A new study from Taiwan found that performing CT lung cancer screening on mostly low-risk women who didn't smoke leads to "considerable" lung cancer overdiagnosis. The results were published January 18 in JAMA Internal Medicine.
The researchers examined the results of a low-dose CT lung screening program that included 12 million women, many of whom were at low risk of lung cancer. They found that while there was a sixfold increase in the number of early-stage cancers that were detected, there was no concomitant decline in late-stage cancers. This indicated that the program was probably detecting many cancers that never would have presented a health problem.
"Until randomized trials demonstrate value to lower-risk groups, our findings suggest that low-dose CT screening should be offered only to heavy smokers, and only following a balanced presentation of benefits and harms," wrote a team led by Wayne Gao, PhD, from Taipei Medical University in Taiwan
While CT lung cancer screening is recommended for high-risk individuals in the U.S. and other countries, opportunistic screening has become popular in Asian countries such as China, Japan, South Korea, and Taiwan. In Taiwan, smoking is not a common habit among women, with a prevalence of less than 5% since 1980.
The study authors said young women are often featured in "dramatic" promotional materials for low-dose CT lung screening programs. While Taiwanese hospitals and physicians cannot directly advertise medical services to patients, researchers said such screening has been promoted in the media and on hospital websites.
Therefore, Gao et al wanted to look at the link between opportunistic lung screening and the unintended consequence of overdiagnosis.
Out of the 12 million women screened between 2004 and 2018, 57,898 women were diagnosed with lung cancer. Rates of early-stage lung cancer increased from 2.3 cases to 14.4 cases per 100,000 from 2004 to 2018.
However, the researchers also found no significant changes in incidence of late-stage lung cancer, which increased from 18.7 to 19.3 per 100,000 after low-dose CT was introduced.
"Because the additional 12.1 per 100,000 early-stage cancers were not accompanied by a concomitant decline in late-stage cancers, virtually all the additional cancers detected represent overdiagnosis," they added.
The team also found that the five-year lung cancer survival rate more than doubled from 2004 to 2013 despite stable mortality, with a reported increase from 18% to 40%. Gao and colleagues said this is "arguably" the highest lung cancer survival rate in the world.
The researchers called for Taiwan's National Health Insurance (NHI) to continue not providing reimbursement for population-wide low-dose CT lung cancer screening. However, the authors acknowledge that their results show the financial incentives of opportunistic screening.
"Screening can be offered at reduced cost, even free, and generate downstream procedures that are reimbursed by the NHI," they said.
The study illustrates the challenges of designing a CT lung screening program that detects cancer in those most likely to be at risk, while keeping costs and rates of overdiagnosis manageable. In the U.S., lung screening guidelines were loosened in 2021 to encompass more at-risk individuals, but even the new guidelines still require individuals to have a 20 pack-year history of smoking.
Gao and colleagues cautioned that countries may face pressure to further expand lung screening to lower-risk groups, since the proportion of lung cancers in nonsmokers will rise as smoking declines.

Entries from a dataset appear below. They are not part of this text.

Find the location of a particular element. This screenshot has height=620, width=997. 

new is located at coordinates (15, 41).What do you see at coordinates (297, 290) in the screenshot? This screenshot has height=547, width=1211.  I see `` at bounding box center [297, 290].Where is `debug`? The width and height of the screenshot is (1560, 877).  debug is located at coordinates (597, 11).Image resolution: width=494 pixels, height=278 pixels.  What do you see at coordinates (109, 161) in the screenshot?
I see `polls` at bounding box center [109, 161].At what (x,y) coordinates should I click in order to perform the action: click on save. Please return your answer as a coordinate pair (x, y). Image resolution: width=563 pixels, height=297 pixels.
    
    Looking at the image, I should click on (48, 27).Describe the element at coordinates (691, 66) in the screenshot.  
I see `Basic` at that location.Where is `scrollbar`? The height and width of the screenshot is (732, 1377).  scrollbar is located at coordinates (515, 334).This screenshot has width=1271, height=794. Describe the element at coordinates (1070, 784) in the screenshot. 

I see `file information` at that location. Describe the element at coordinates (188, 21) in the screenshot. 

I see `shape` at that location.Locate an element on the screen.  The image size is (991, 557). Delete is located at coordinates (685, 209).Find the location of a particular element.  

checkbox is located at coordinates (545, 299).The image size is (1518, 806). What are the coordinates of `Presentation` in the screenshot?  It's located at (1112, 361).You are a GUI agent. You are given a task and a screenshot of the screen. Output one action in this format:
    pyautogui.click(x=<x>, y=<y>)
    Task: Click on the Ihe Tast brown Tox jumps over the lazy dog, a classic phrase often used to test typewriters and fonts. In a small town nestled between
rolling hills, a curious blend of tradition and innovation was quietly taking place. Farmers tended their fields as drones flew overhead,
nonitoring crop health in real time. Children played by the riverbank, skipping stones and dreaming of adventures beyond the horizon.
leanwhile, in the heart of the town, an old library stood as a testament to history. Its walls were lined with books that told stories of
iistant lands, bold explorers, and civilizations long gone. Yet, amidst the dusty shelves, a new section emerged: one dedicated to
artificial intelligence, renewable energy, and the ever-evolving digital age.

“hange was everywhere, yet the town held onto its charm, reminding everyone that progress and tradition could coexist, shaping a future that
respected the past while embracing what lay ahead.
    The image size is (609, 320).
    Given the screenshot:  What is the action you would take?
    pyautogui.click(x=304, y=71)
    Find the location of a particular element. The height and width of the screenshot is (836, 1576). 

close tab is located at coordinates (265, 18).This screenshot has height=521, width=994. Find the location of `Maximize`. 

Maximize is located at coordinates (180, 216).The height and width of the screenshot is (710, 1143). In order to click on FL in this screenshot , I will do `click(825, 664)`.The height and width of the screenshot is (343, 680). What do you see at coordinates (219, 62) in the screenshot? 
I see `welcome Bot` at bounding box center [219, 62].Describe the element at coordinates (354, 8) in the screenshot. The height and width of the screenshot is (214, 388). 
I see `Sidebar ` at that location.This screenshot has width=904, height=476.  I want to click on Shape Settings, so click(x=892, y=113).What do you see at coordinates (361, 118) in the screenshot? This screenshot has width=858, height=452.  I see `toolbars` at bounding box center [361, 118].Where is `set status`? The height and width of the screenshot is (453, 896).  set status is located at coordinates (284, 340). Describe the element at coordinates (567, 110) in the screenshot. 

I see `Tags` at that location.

They also said that although screening is heralded for leading to increased survival, such statistics are biased by overdiagnosis.
"Sadly, judgments about the efficacy of screening based solely on detection and survival rates are a recipe for overdiagnosis," they wrote.
Dr. Ella Kazerooni from the University of Michigan told AuntMinnie.com that the study’s results would not be applicable to U.S. citizens because the individuals would not qualify for screening based on U.S. Preventive Services Task Force criteria and risk factors.
"Just because you can screen for lung cancer with a test that is safe and easy to perform doesn’t mean you should offer it without attention to a favorable balance of benefit versus harm," said Kazerooni, who is also chair of the American Cancer Society's National Lung Cancer Roundtable.